Now have 2 copies of Windows 7 installed

M

Mervyn Thomas

Originally I upgraded from Vista to W7 which was fine and I ended up with a
dual boot system on 2 partitions which I didn't want but could cope with.
Later I had some W7 problem and managed to install a new copy of W7 on top
of the vista partition.
So I now have a choice at start up . The first instance of W7 will not
activate and leaves an "Illegal copy of W7" on the screen but otherwise
works OK. The second boot option gives a good clean w7 installation.
How do I know which partition the good W7 is in (C: or D:) and can I either
format that partiion to get rid of the faulty installation or can I just
delete files to clear some space?
 
S

Steel

Originally I upgraded from Vista to W7 which was fine and I ended up with a
dual boot system on 2 partitions which I didn't want but could cope with.
Later I had some W7 problem and managed to install a new copy of W7 on top
of the vista partition.
So I now have a choice at start up . The first instance of W7 will not
activate and leaves an "Illegal copy of W7" on the screen but otherwise
works OK. The second boot option gives a good clean w7 installation.
How do I know which partition the good W7 is in (C: or D:) and can I either
format that partiion to get rid of the faulty installation or can I just
delete files to clear some space?
The O/S uses 15-20 GB of disk space.

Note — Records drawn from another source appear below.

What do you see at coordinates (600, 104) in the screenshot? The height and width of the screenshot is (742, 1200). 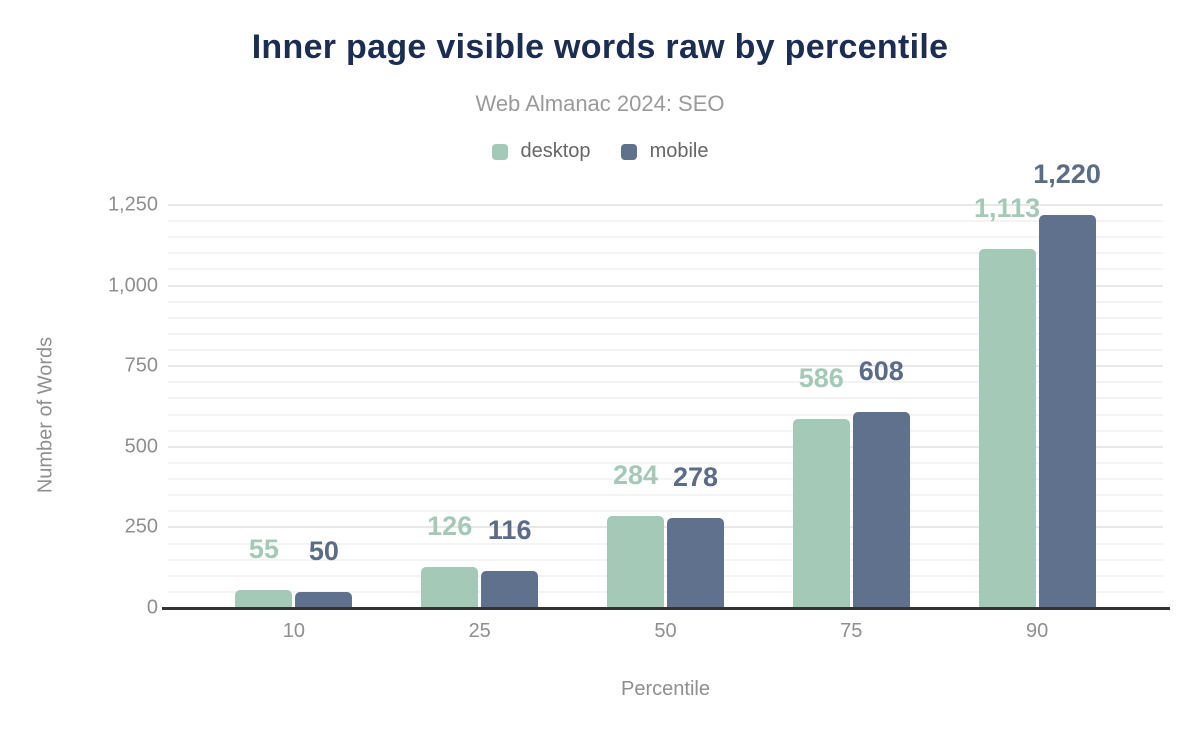 I see `chart-subtitle: Web Almanac 2024: SEO` at bounding box center [600, 104].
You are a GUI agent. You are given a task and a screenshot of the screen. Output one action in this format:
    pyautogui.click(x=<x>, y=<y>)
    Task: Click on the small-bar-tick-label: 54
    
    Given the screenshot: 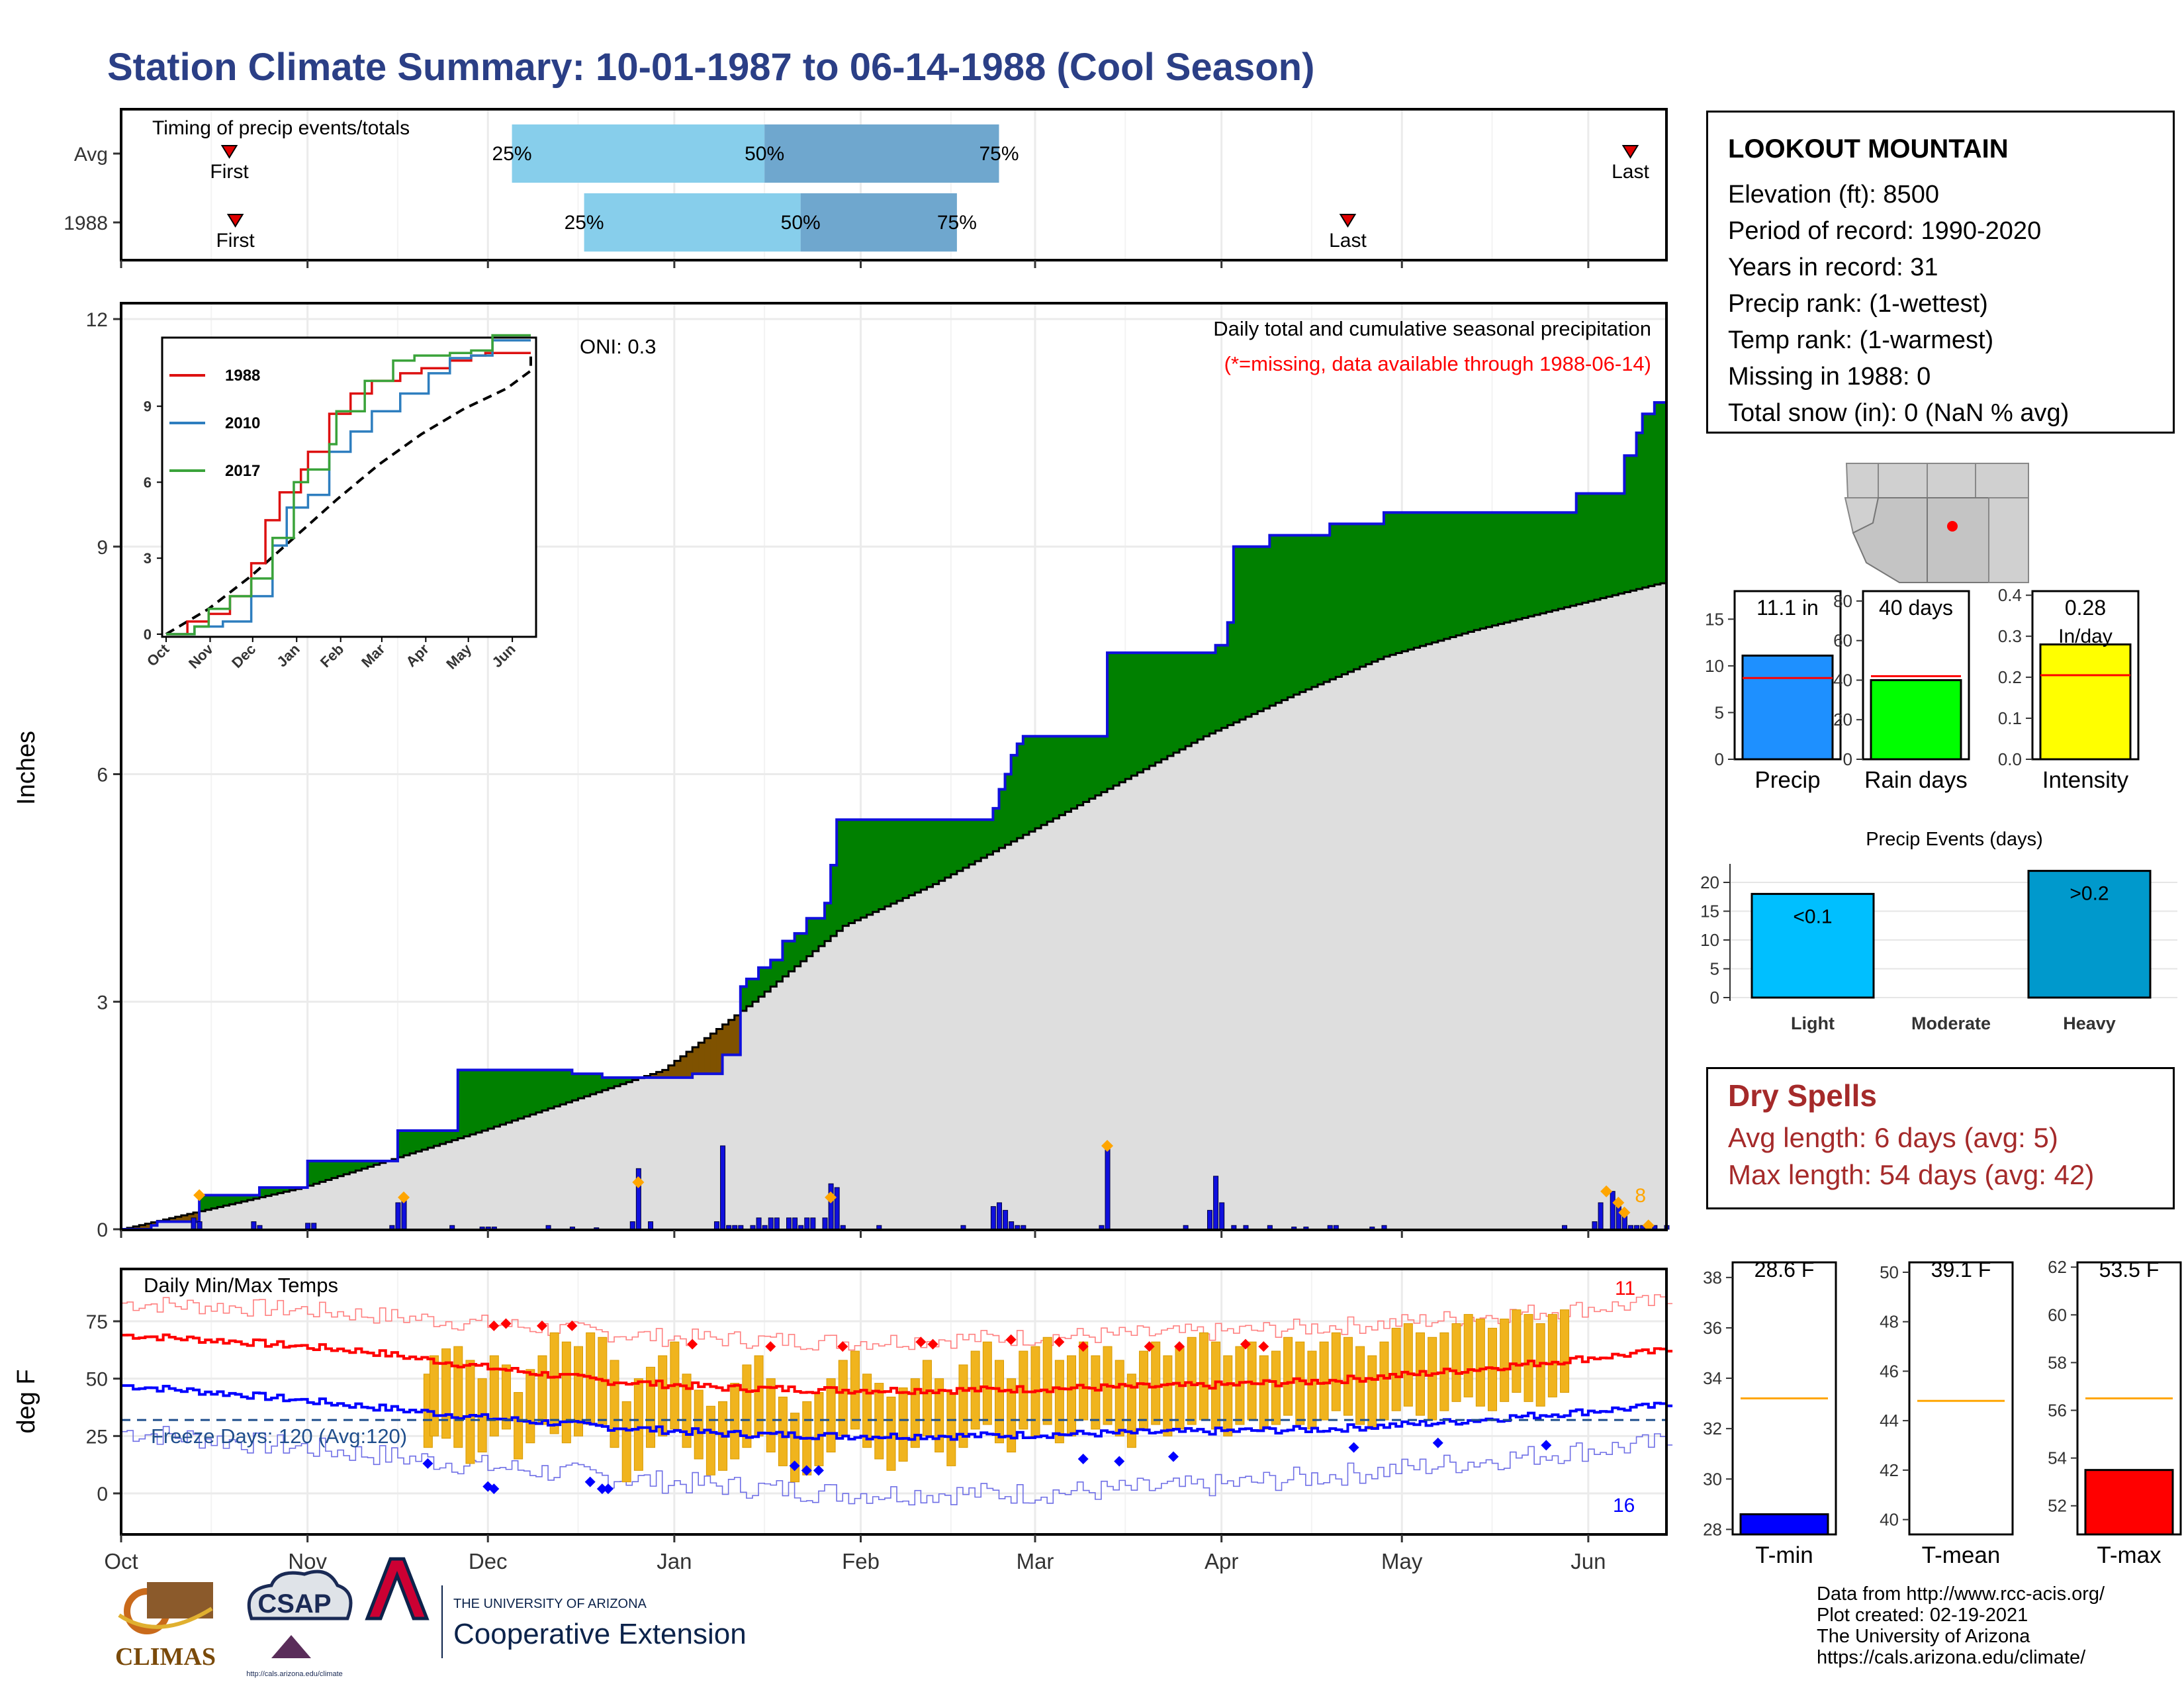 What is the action you would take?
    pyautogui.click(x=2058, y=1458)
    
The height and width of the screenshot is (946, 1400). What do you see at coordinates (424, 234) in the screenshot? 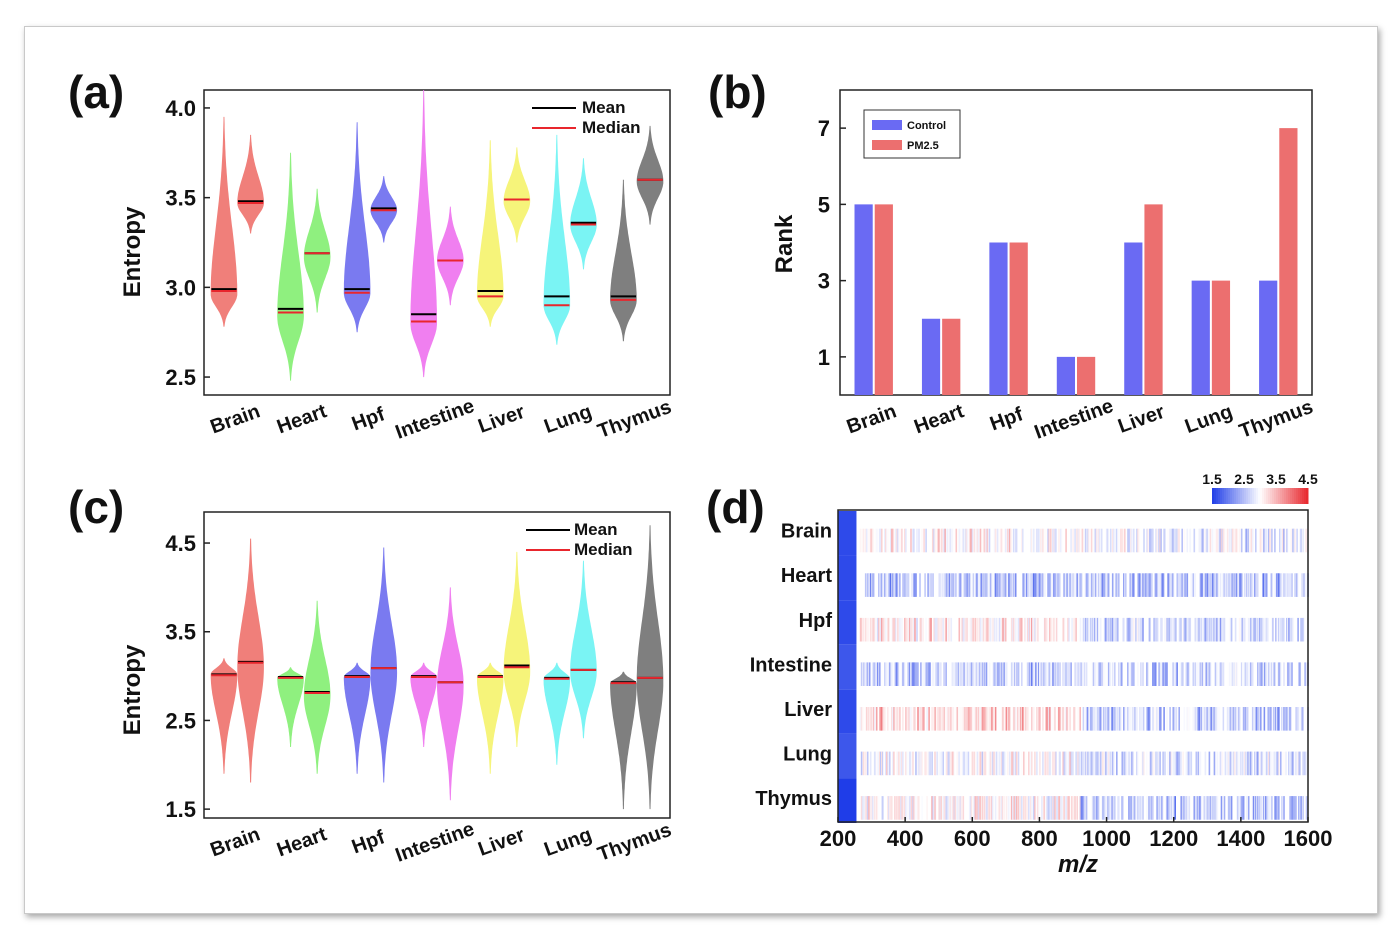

I know I would want to get that
space back.

You should be be able to delete the partition off the drive you don't
want the O/S on and reformat.

There use to be a way to go to the boot.ini file and remove the second
entry of the boot path for a dual boot sistuation.

You can look at the information being talked about for the replacement
for the boot.ini on Windows 7 to see the dual boot paths and get rid of
the path you don't want so that it doesn't show.

<http://www.dslreports.com/forum/r21741595-Windows-7-boot-manager-editing-questions>


I think what's in the link is part of what you have to do.